TASK GOAL:
Please name the shop that built the new backrest and GPS/fish finder mount described in the forum thread below.

ARTICLE:

###

# New backrest/GPS/fish finder mount on my Ankona Native 17



## BMPDave2013 (Nov 12, 2013)

Built by OTS (On The Spot Welding) Bradenton, Florida.The space between the Yeti and the console is where I wanted to put the throw-able cushion and it fits perfectly! Last picture is from my line of sight while at the helm. So stoked! Just have to wire in the GPS/fish finder and get a cushion for the Yeti.


----------



## BMPDave2013 (Nov 12, 2013)

BTW...zip tie comments on the Yeti not needed...All I had to tie down the yeti with on the ride home from OTS.


----------



## makin moves (Mar 20, 2010)

That's pretty cool


----------



## BMPDave2013 (Nov 12, 2013)




----------



## Snooknut (Jan 22, 2013)

Nice looking setup!


----------



## Panama1one (Dec 11, 2014)

I like. Would look good on my Native.


----------



## David Porter (Feb 2, 2020)

I just got my Native and that looks like exactly what I’m looking for!


----------



## EsteroS (Aug 27, 2018)

That's sharp and great idea to add the area for the gps...good job!


----------



## Mike Haydon (Dec 19, 2019)

Looks great


----------



## David Porter (Feb 2, 2020)

I’ve got my Native 17 at Marine Metal in Williston right now getting one of these built. Great idea and thanks for sharing.


----------



## sandyharris (Jan 12, 2015)

Creative use of space....nice work.......


----------

###

RECORDED DATA:
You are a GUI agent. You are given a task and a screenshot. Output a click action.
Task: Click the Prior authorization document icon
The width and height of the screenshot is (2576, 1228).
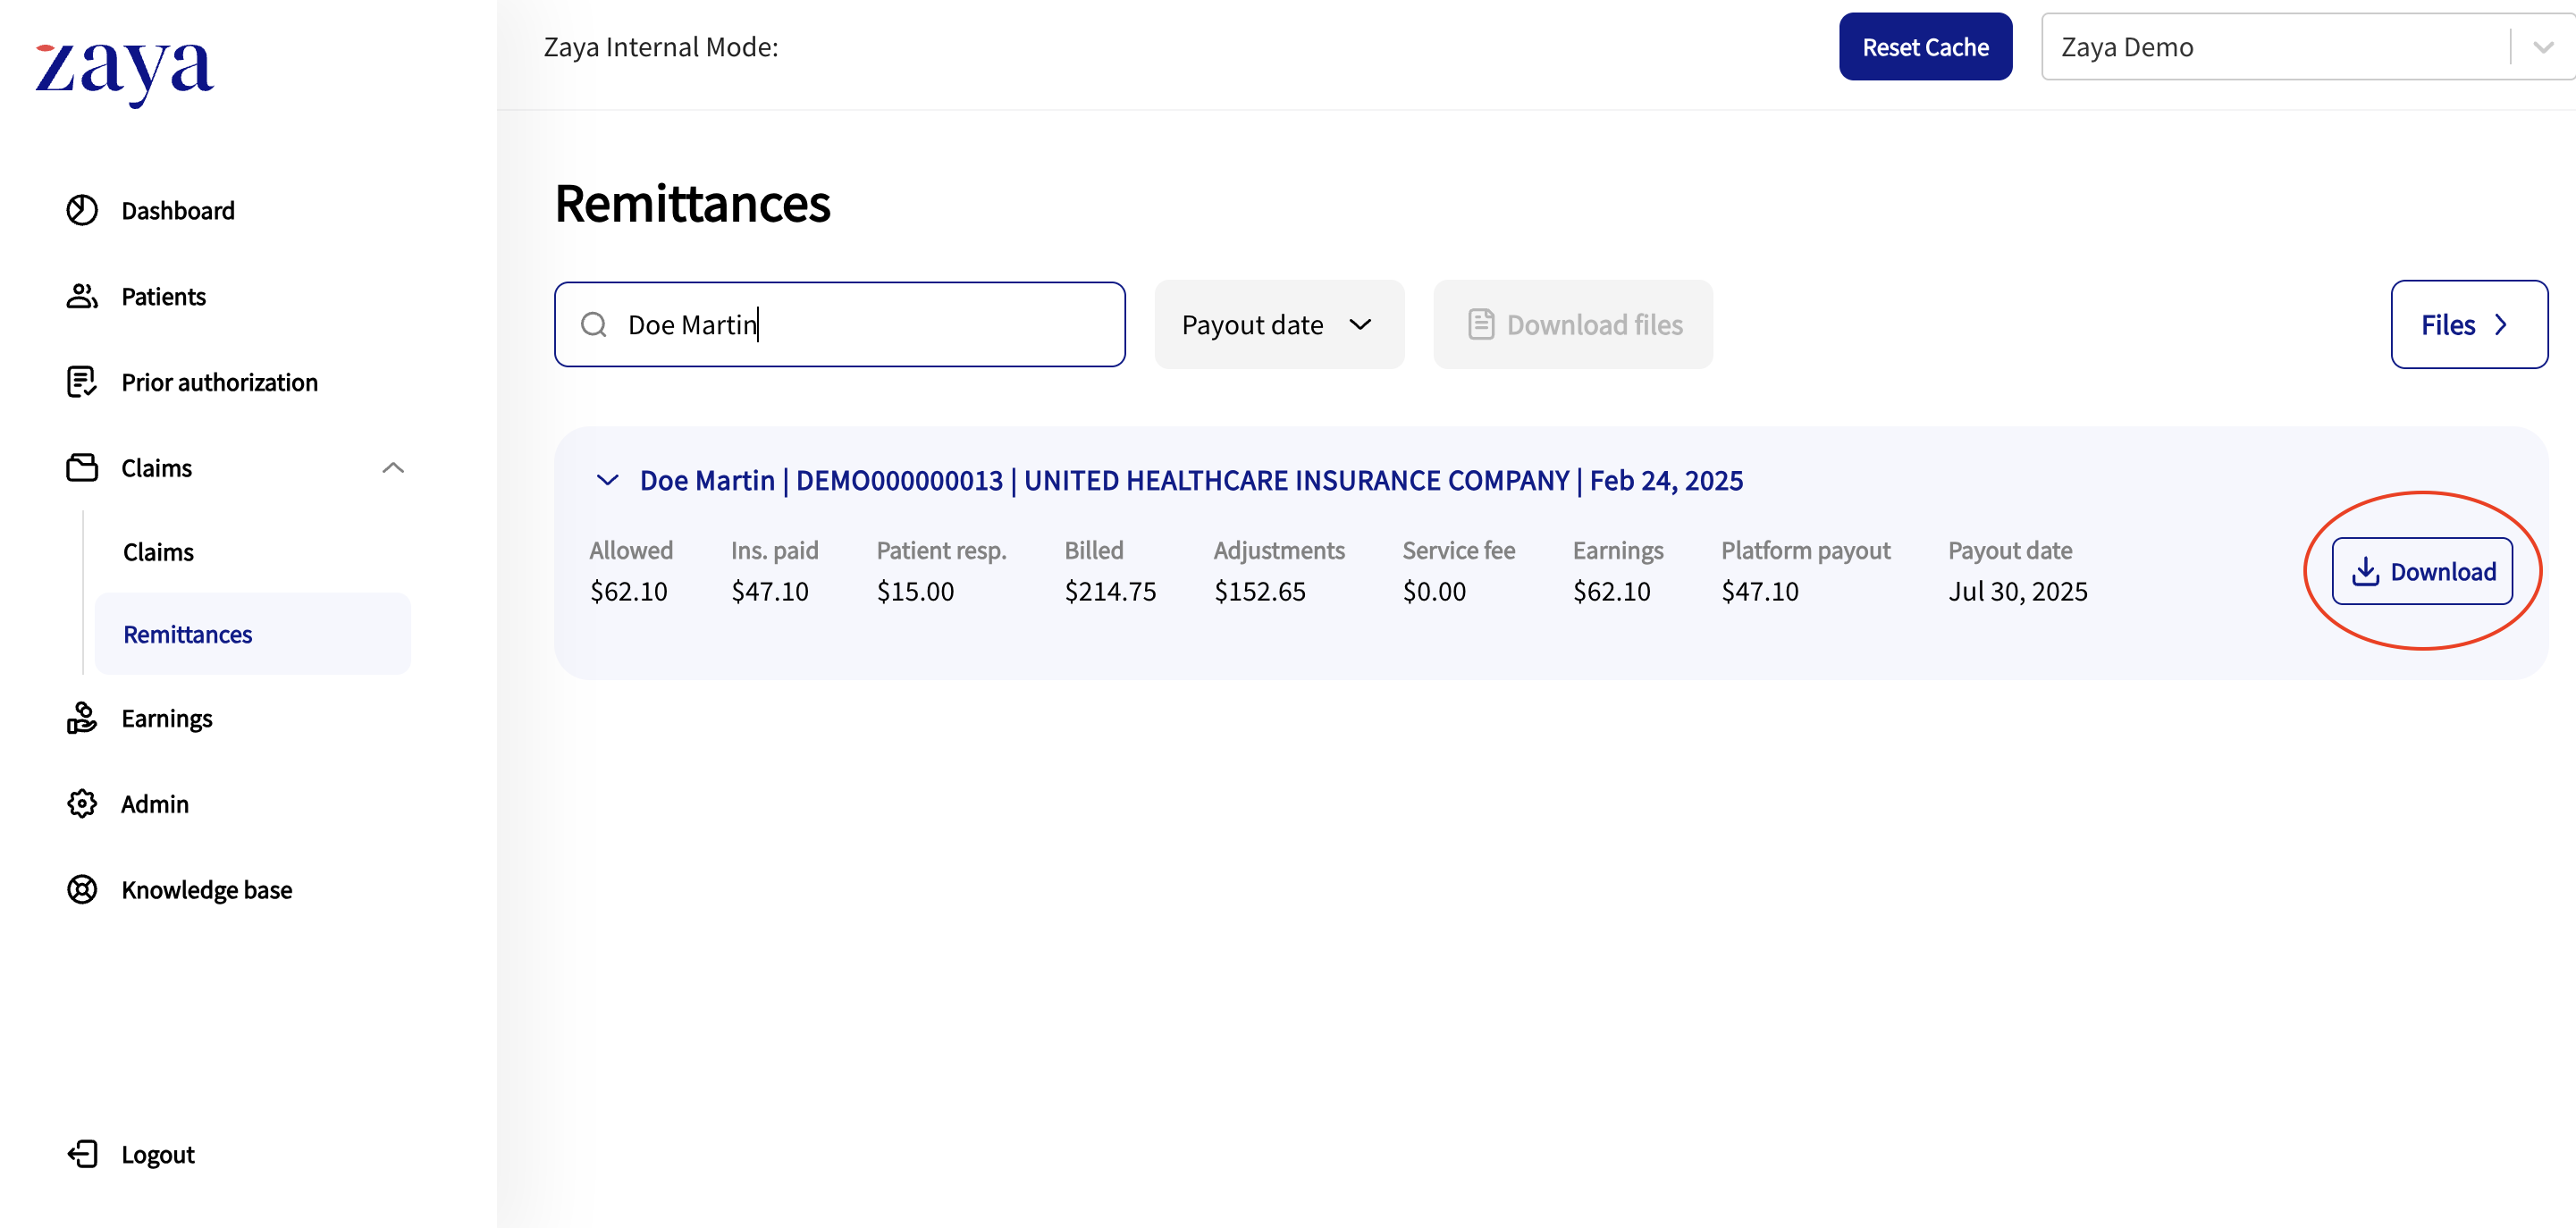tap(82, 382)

###

SOLUTION:
OTS (On The Spot Welding) in Bradenton, Florida.